Work order: Return the lines beginning at the one that contains "Task: Open the" and running to the end of the records, exactly and with nothing else. Omit pictures.

Listed entries:

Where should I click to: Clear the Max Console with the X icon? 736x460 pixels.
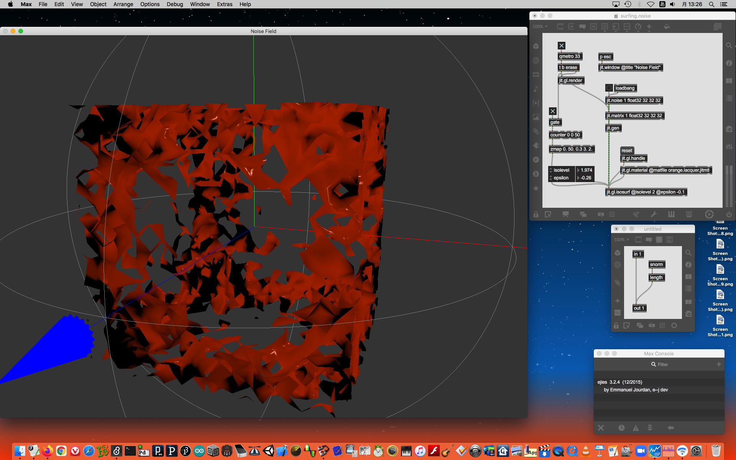pos(601,428)
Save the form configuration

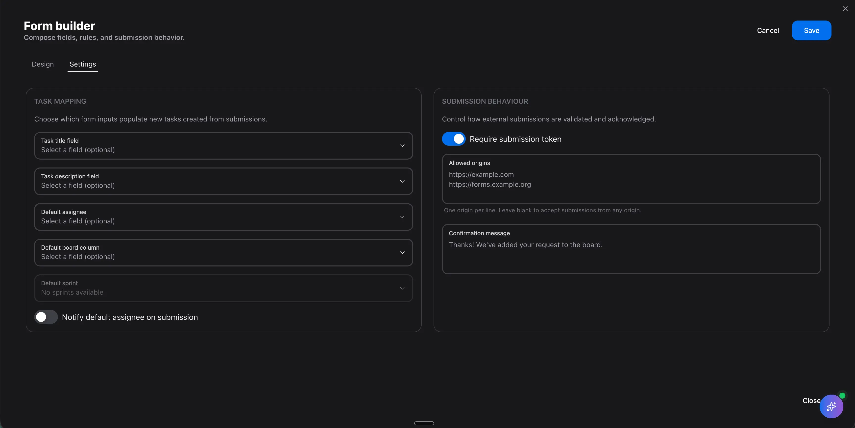click(811, 30)
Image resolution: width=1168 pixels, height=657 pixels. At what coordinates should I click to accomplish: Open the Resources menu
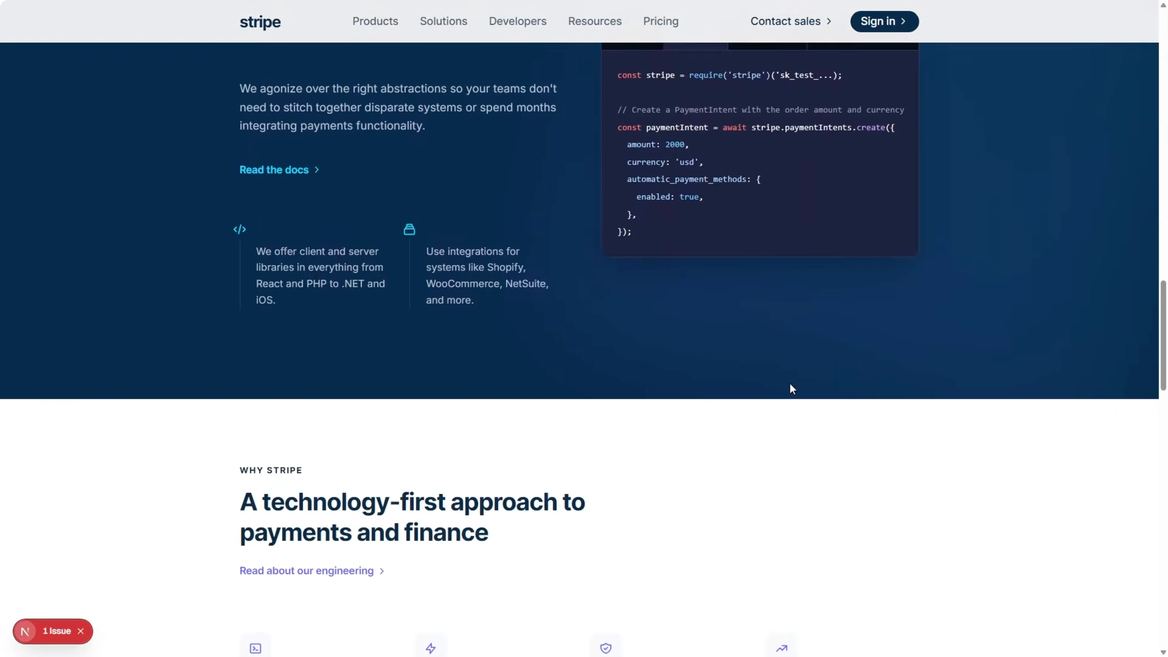coord(594,21)
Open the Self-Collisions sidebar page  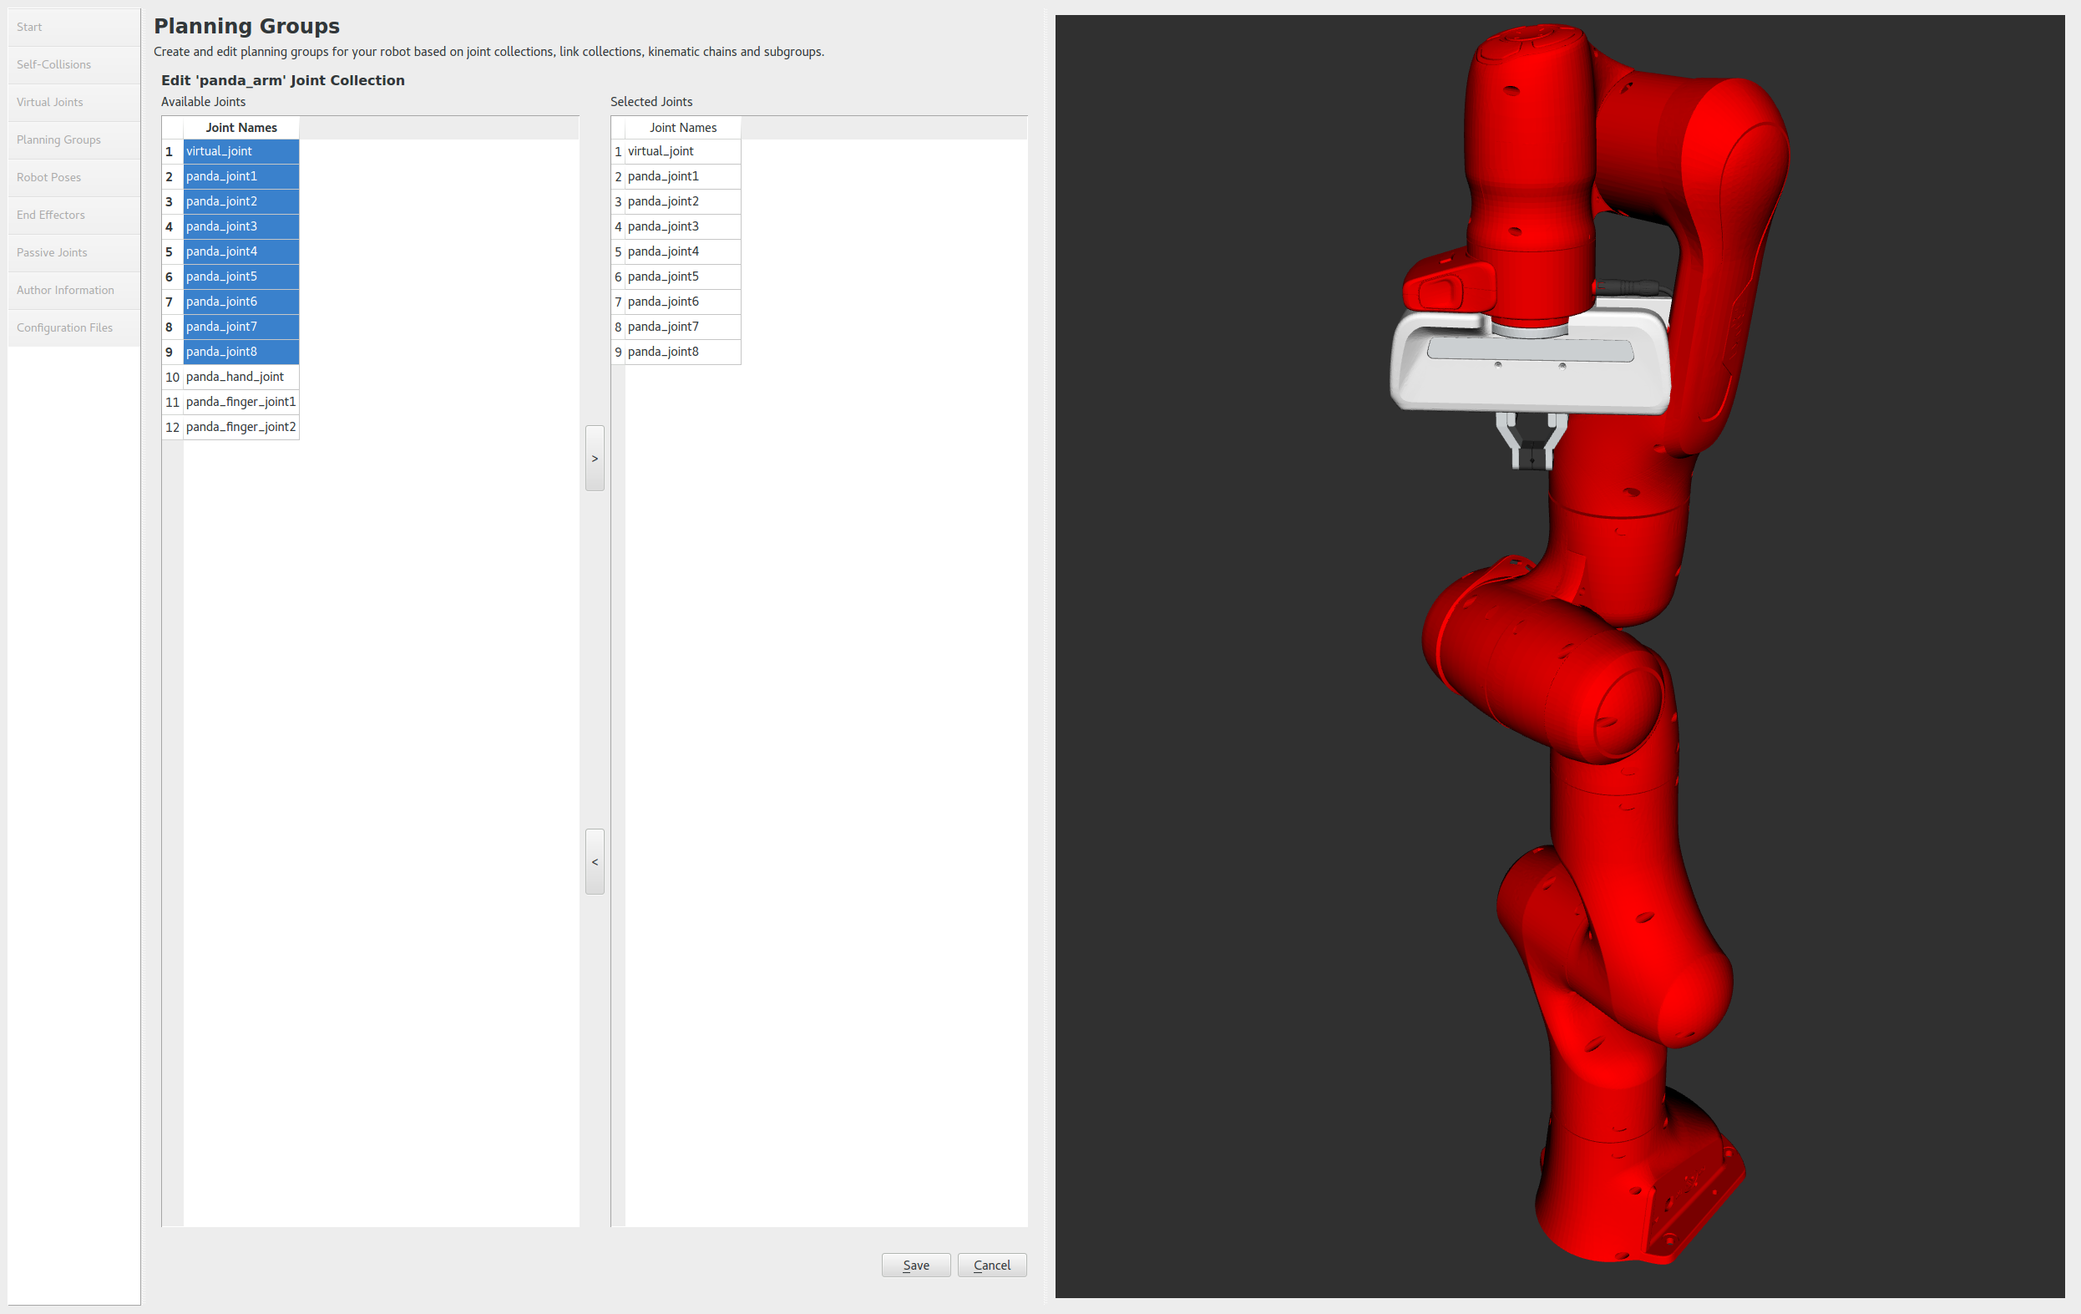pyautogui.click(x=54, y=65)
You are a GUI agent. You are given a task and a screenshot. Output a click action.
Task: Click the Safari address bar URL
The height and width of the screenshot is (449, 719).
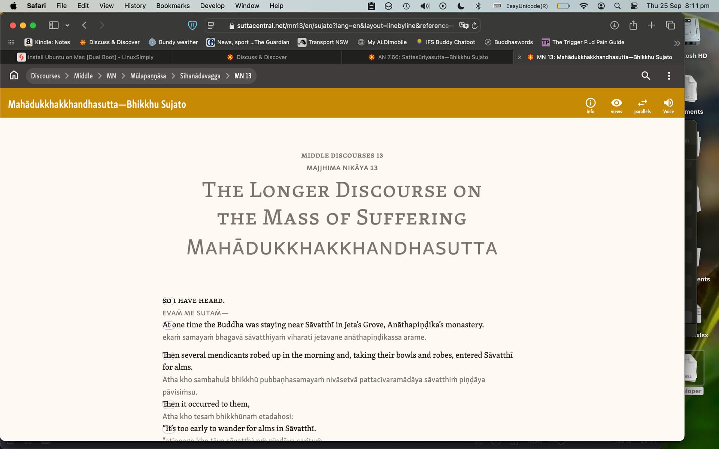[342, 25]
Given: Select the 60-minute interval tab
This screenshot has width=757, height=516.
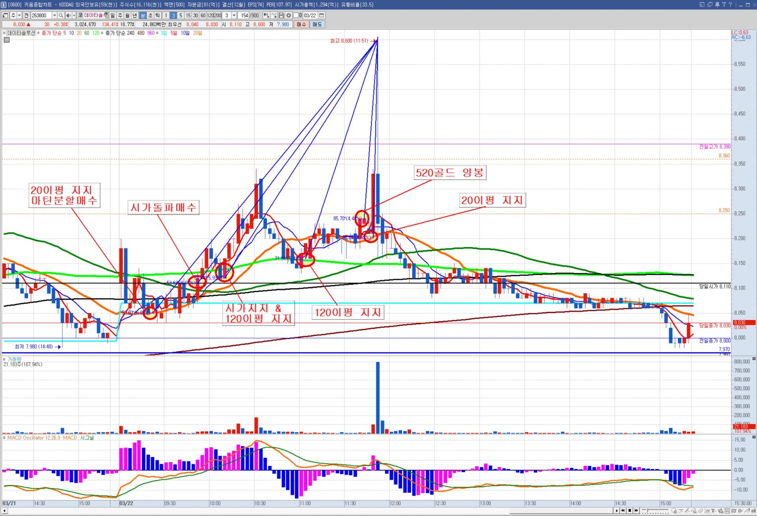Looking at the screenshot, I should [203, 15].
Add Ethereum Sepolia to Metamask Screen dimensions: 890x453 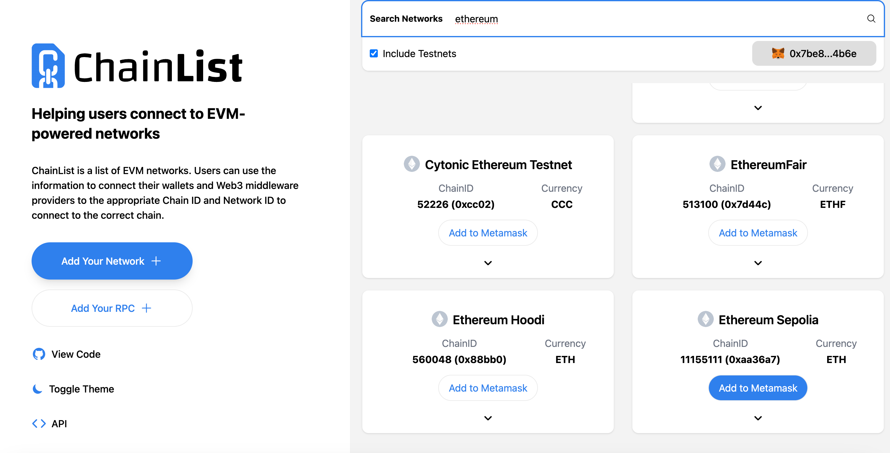coord(758,388)
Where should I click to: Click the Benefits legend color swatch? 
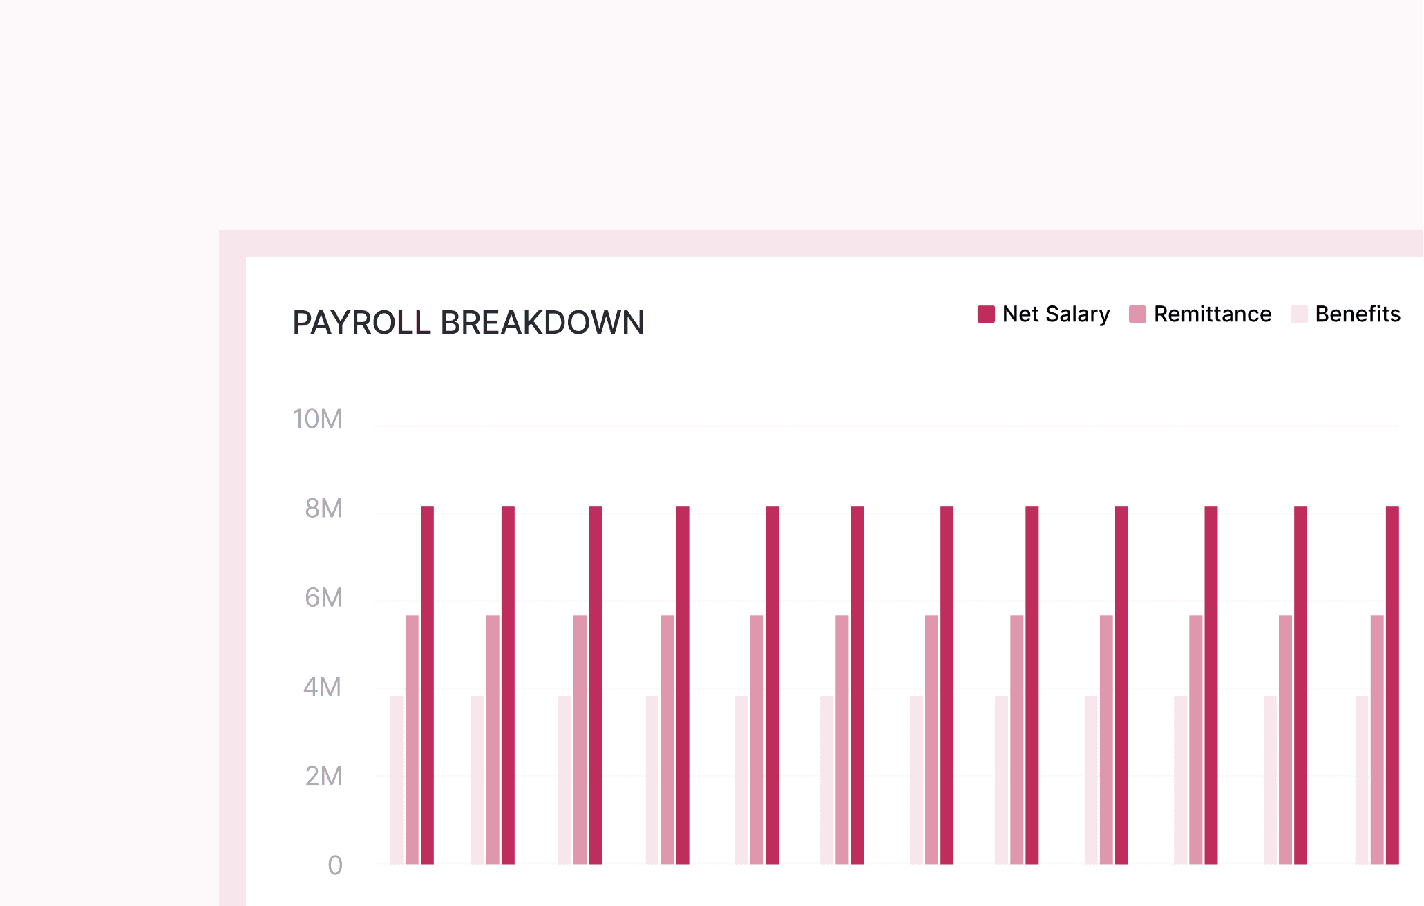click(1298, 314)
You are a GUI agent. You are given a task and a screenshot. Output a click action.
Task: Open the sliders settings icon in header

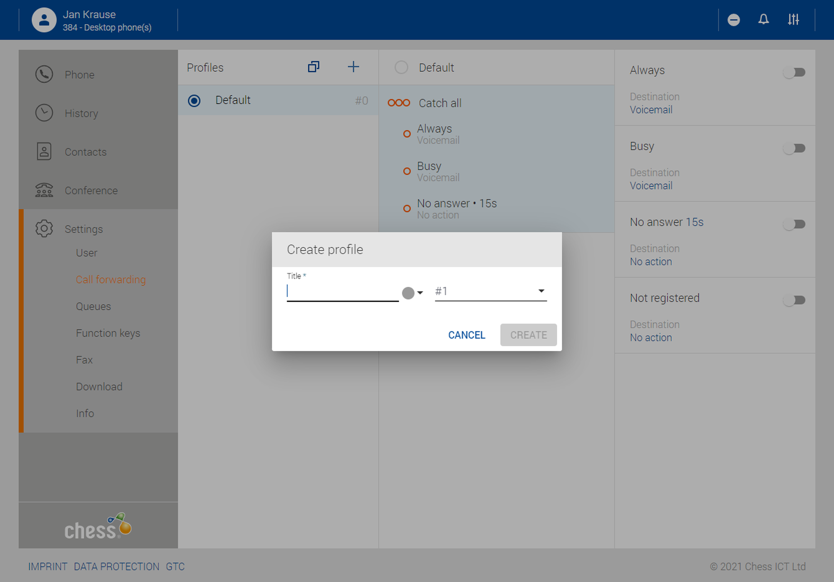(x=793, y=20)
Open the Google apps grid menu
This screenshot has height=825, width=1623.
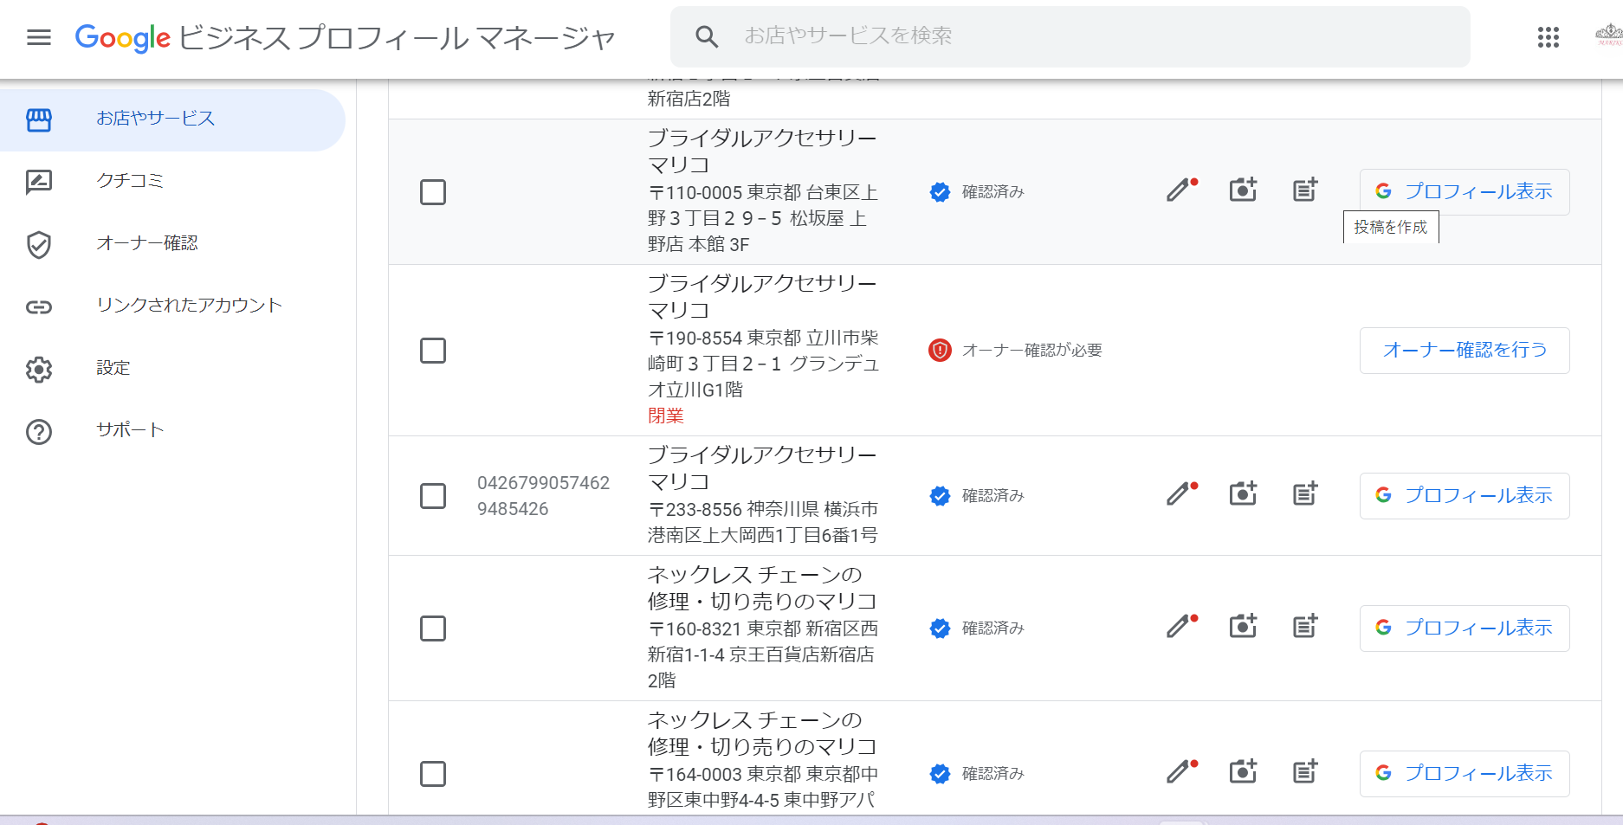click(x=1548, y=37)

Written answer:
Task: Open the sliders settings icon in header

(x=793, y=20)
Open the Google apps grid menu
This screenshot has height=825, width=1623.
click(x=1548, y=37)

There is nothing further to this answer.